**TEXTO EXTRAÍDO**
A reação intempestiva do prefeito em relação ao desfile da Independente de Boa Vista, escola de samba mais popular da cidade governada por ele, precisa ser colocada em análise. Foi errada e desproporcional. Falemos da maneira mais direta: o prefeito mandou mal no episódio.

“Ala”, em espanhol e italiano, significa “asa”. Ao manifestar veemente “repúdio” ao desfile da Boa Vista em homenagem ao fotógrafo Sebastião Salgado, por conta de uma ala alusiva ao Movimento dos Trabalhadores Rurais Sem Terra (MST), o prefeito deu asas ao exagero. E desnudou (com trocadilho) uma faceta um tanto autoritária. Mais ainda ao ameaçar cortar o repasse de verbas públicas para a escola e “responsabilizá-la de forma cabível” – sugerindo a adoção de medidas jurídicas em represália à agremiação do seu próprio município. A ameaça depois foi revista, diante da repercussão negativa, o que só reforça o quanto era descabida. E tudo por quê? Porque a ala em referência aos sem-terra o surpreendeu, lhe desagradou e contrariou suas convicções pessoais.

O timing da nota pesada publicada por Euclério também foi inoportuno. Em plena manhã de quarta-feira (26), dia da apuração das notas das escolas que passaram pelo Sambão do Povo no último fim de semana. Soou como uma declaração de guerra, atingindo em cheio a escola cariaciquense (e seus membros) horas antes do momento mais importante do ano para a comunidade local. Por ironia, Dionísio, deus da folia, e Apolo, deus das artes, conspiraram: a Boa Vista sagrou-se campeã do Carnaval capixaba em 2025. Respondeu à nota de Euclério com dezenas de notas dez.

**INSTRUÇÕES DO EXERCÍCIO**
No texto sobre o desfile da Boa Vista, reescreva o trecho de "A reação intempestiva" a "mal no episódio.", trocando "prefeito" por "governador".

**INFORMAÇÕES EXIBIDAS**
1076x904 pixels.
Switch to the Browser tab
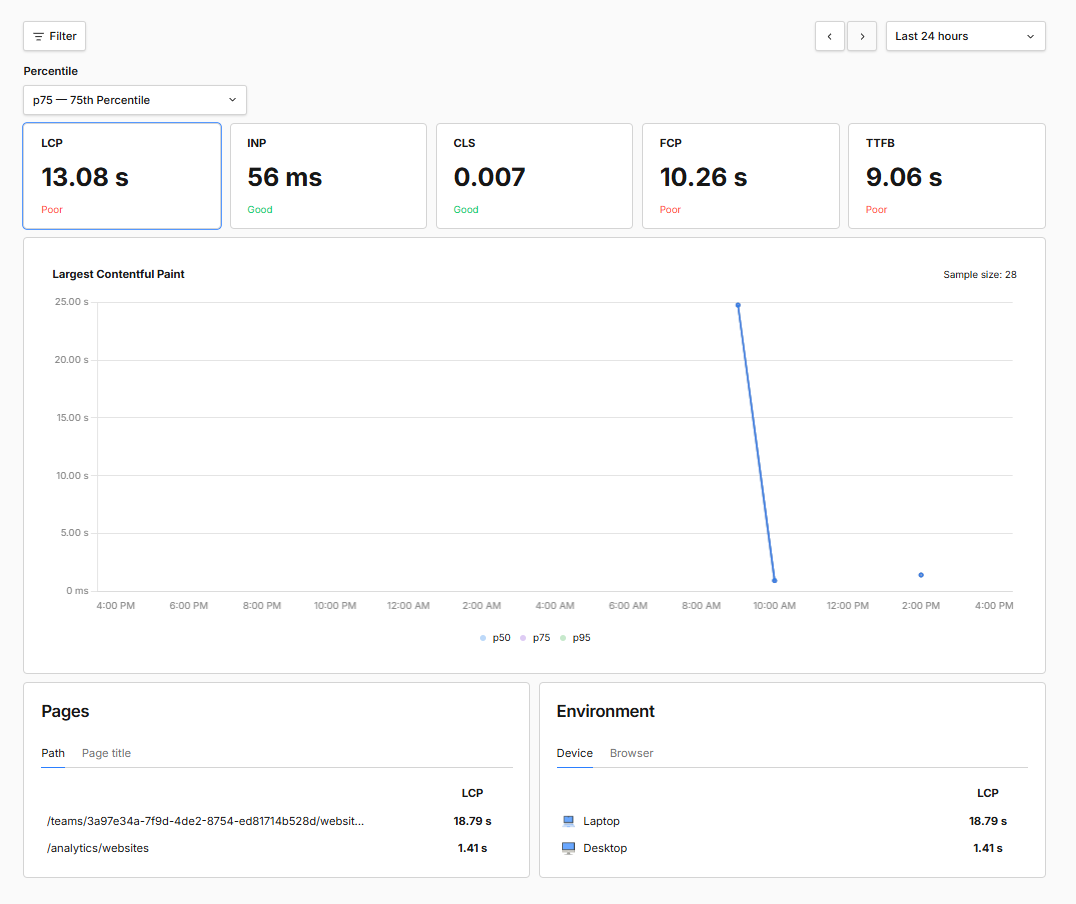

**SOLUÇÃO DO EXERCÍCIO**
A reação intempestiva do governador em relação ao desfile da Independente de Boa Vista, escola de samba mais popular da cidade governada por ele, precisa ser colocada em análise. Foi errada e desproporcional. Falemos da maneira mais direta: o governador mandou mal no episódio.